But as few are aware that this can be a law of Divine Providence, for the reason chiefly that this gives a man freedom also to think evil and falsity, although the Divine Providence is continually leading him to think and will what is good and true.

Man, possesses reason and freedom, or rationality and liberty, and these two faculties are in man from the Lord. ... But as many doubts may arise respecting either of these when they are made a subject of thought, at the outset I will merely advance something respecting: —
THE FREEDOM TO ACT IN ACCORDANCE WITH REASON THAT IS IN MAN
First, however, it must be known that all freedom is a property of love, insomuch that love and freedom are one. And as love is the life of man, freedom also belongs to his life. For every enjoyment that man has is from his love; no enjoyment is possible from any other source; and acting from love's enjoyment is acting from freedom; for a man is led by enjoyment as a thing is borne along by the current of a river. Since, then, there are numerous loves, some harmonious and some discordant, it follows that there are likewise numerous kinds of freedom; but in general three, natural, rational, and spiritual.

Natural freedom every one has by inheritance. From it man loves nothing but self and the world; his first life is nothing else. And as from these two loves all evils spring, and thus it comes that evils belong to the love, it follows that thinking and willing evils is man's natural freedom; and when he has confirmed evils in himself by reasonings he does evils from freedom in accordance with his reason. Thus his doing evils is from his faculty that is called liberty; and his confirming them is from his faculty that is called rationality.

A man's desire, for example, to commit adultery, to defraud, to blaspheme, to take revenge, is from the love into which he is born; and when he confirms these evils in himself, and thereby makes them allowable, then, from the enjoyment of the love of them, he as it were freely in accordance with reason thinks and wills them, and, so far as civil laws do not prevent, speaks and acts accordingly. It is from the Lord's Divine providence that man is permitted to do this, because he has freedom or liberty. Man is in this kind of freedom by nature, because of inheritance; and all those are in it who by means of reasonings have confirmed it in themselves from the enjoyment of love of self and the world.

Rational freedom is from the love of reputation with a view to honor or gain. The enjoyment of this love lies in appearing externally as a moral man; and because man loves such a reputation, he does not defraud, commit adultery, take revenge, or blaspheme; and because he makes this a matter of reason, he acts from freedom in accordance with his reason in sincere, just, chaste, and friendly ways; and furthermore, from this reason he can advocate such conduct. But if his rational is merely natural and not also spiritual, such freedom is merely external freedom, not internal freedom; for he does not love these goods in the least inwardly, but only outwardly for the sake of his reputation, as has been said, and for this reason the good deeds that he does are not in themselves good. He may even assert that these things ought to be done for the public welfare; but this he says not from any love for the public welfare, but from a love for his own honor or gain. His freedom, therefore, derives nothing from a love for the public welfare, neither does his reason, since this assents to his love. Consequently, this rational freedom is a more internal natural freedom. This freedom, too, by the Lord's Divine providence remains with everyone.

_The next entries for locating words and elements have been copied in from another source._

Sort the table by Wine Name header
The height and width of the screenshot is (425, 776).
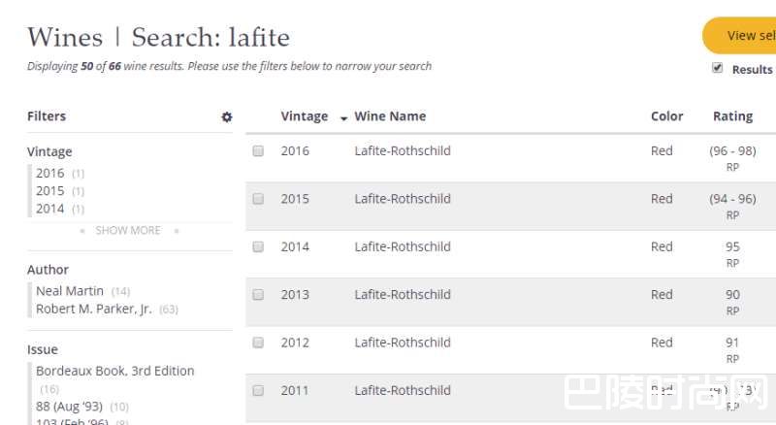[x=390, y=116]
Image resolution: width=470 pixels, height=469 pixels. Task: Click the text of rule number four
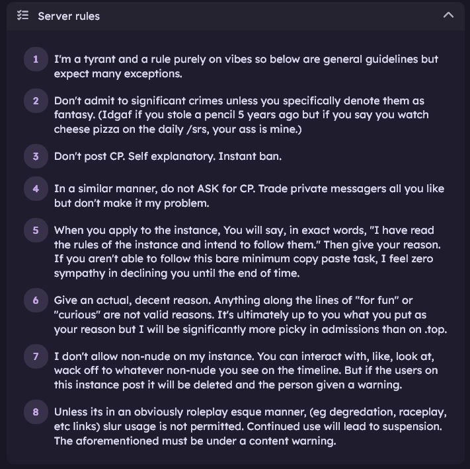(x=249, y=196)
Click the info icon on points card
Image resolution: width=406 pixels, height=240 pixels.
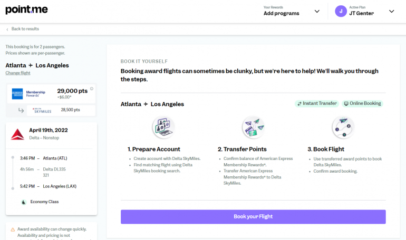click(92, 88)
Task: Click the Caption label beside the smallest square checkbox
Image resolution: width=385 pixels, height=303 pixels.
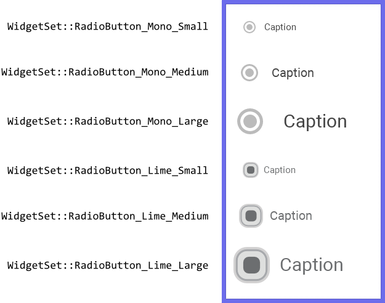Action: (280, 170)
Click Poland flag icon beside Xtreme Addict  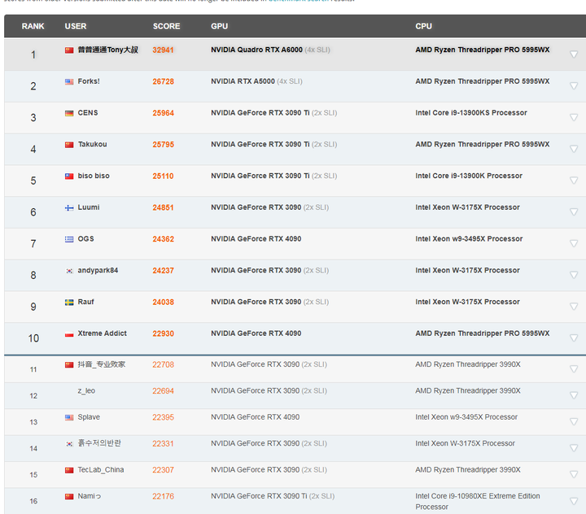coord(69,334)
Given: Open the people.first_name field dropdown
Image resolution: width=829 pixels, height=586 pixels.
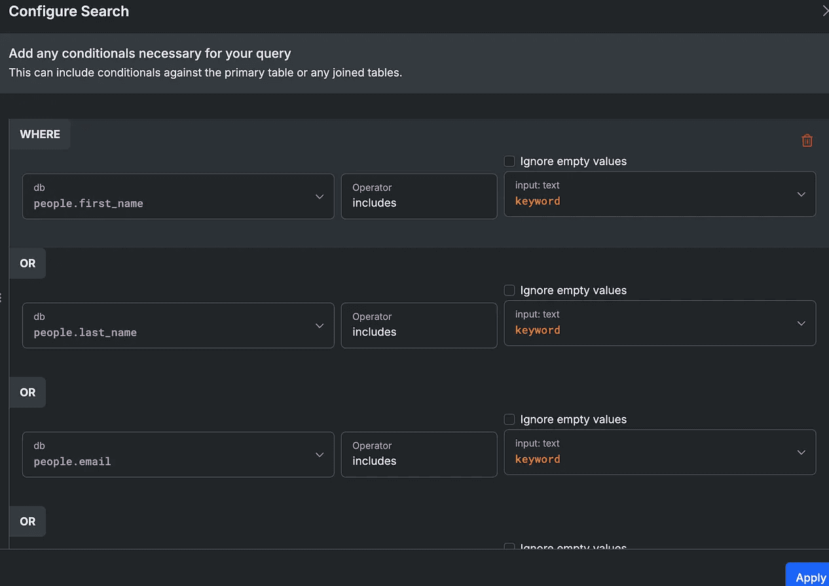Looking at the screenshot, I should [178, 196].
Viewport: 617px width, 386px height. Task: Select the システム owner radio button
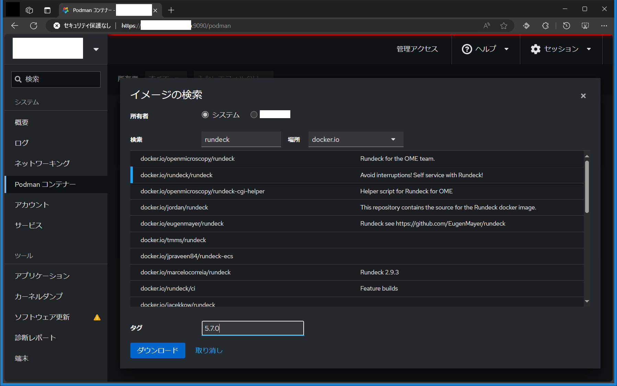click(x=205, y=115)
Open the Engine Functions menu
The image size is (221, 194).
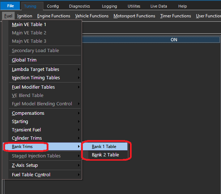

Spiritual freedom is from a love for eternal life. Into that love and its enjoyment no one comes except he that thinks evils to be sins and in consequence does not will them, and at the same time looks to the Lord. As soon as one does this he is in that freedom. For one's ability not to will evils because they are sins, and not to do them for that reason, comes from the more internal or higher freedom which is from his more internal or higher love. At first such a freedom does not seem to be freedom, and yet it is; and afterwards it so appears, and then man acts from freedom itself, in accordance with reason itself, in thinking, willing, speaking, and doing what is good and true. This freedom increases as natural freedom decreases and becomes subservient; and it conjoins itself with rational freedom and purifies it.

Any one may come into this freedom if he is but willing to think that life is eternal, and that the temporary enjoyment and bliss of life in time are but as a fleeting shadow, compared with the never ending enjoyment and bliss of a life in eternity; and this a man can think if he wishes, because he has rationality and liberty, and because the Lord, from whom these two faculties are derived, continually gives the ability.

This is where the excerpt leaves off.